— START Dataset extract —

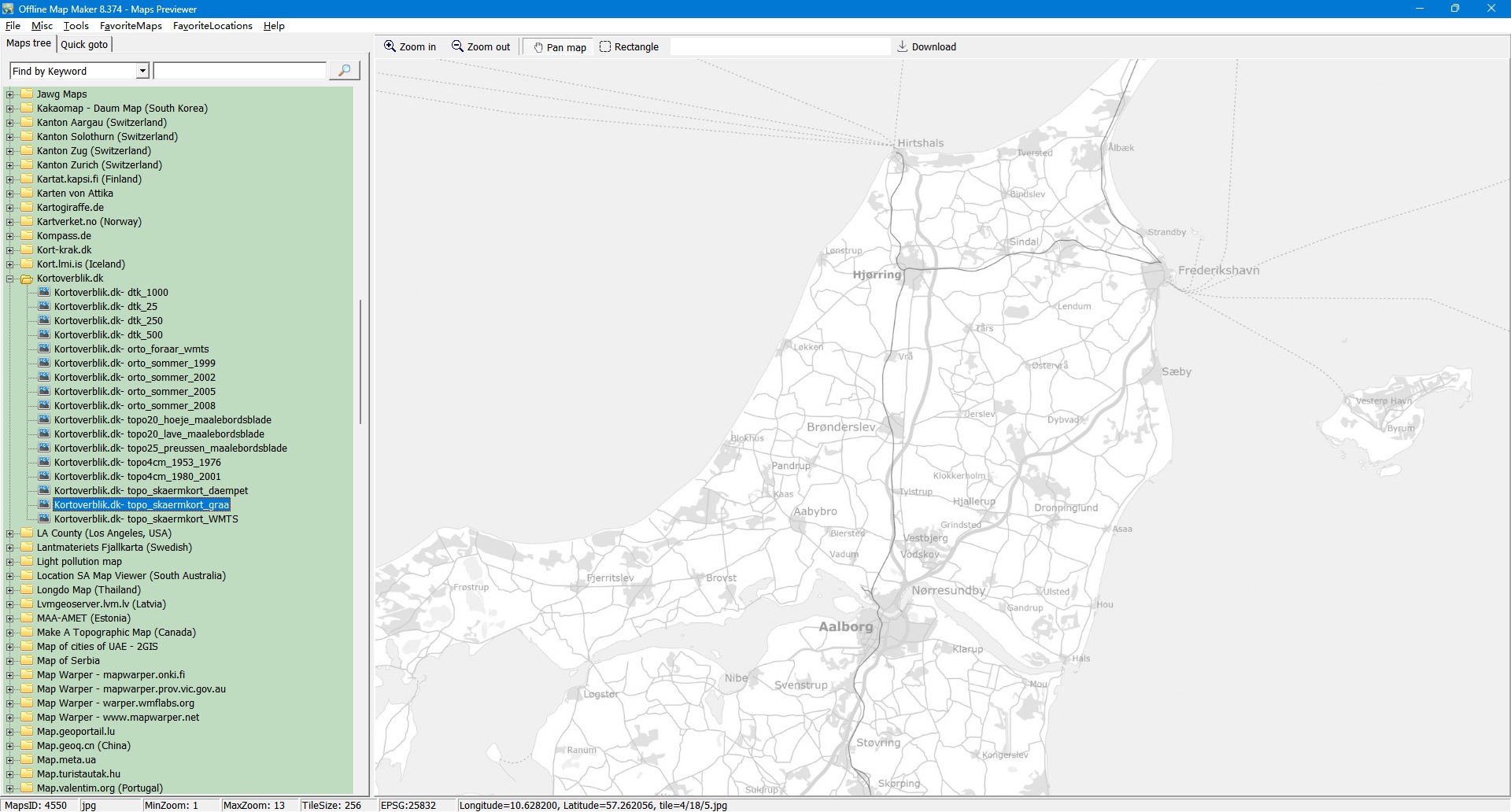Viewport: 1511px width, 812px height.
Task: Click the keyword search text field
Action: pos(240,71)
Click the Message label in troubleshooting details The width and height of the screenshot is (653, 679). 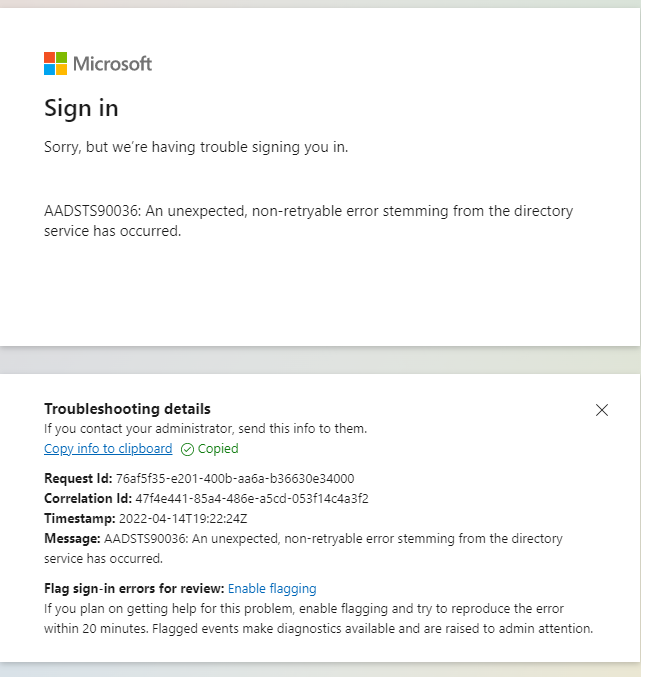(x=72, y=538)
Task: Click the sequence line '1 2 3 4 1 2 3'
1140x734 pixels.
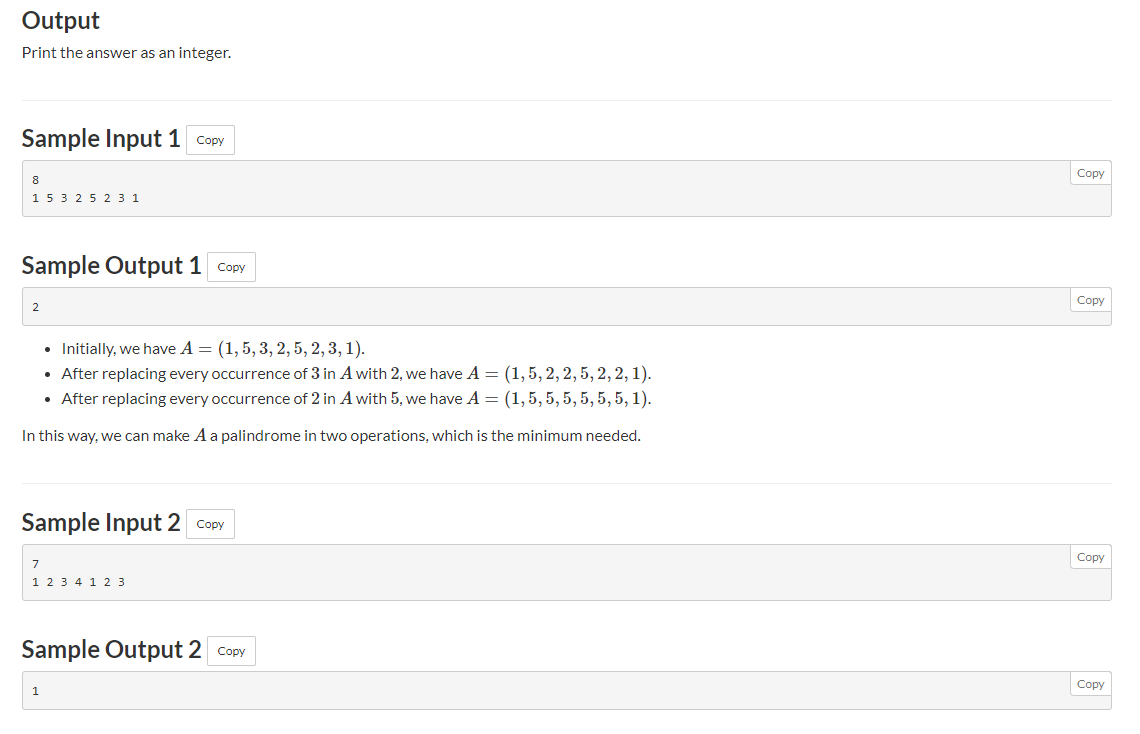Action: click(79, 581)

— END Dataset extract —

Set exercise: Extract every line of the records above that contains the string "Task", matching case exactly.

Solution for this exercise:
Task: Click the keyword search text field
Task: Click the sequence line '1 2 3 4 1 2 3'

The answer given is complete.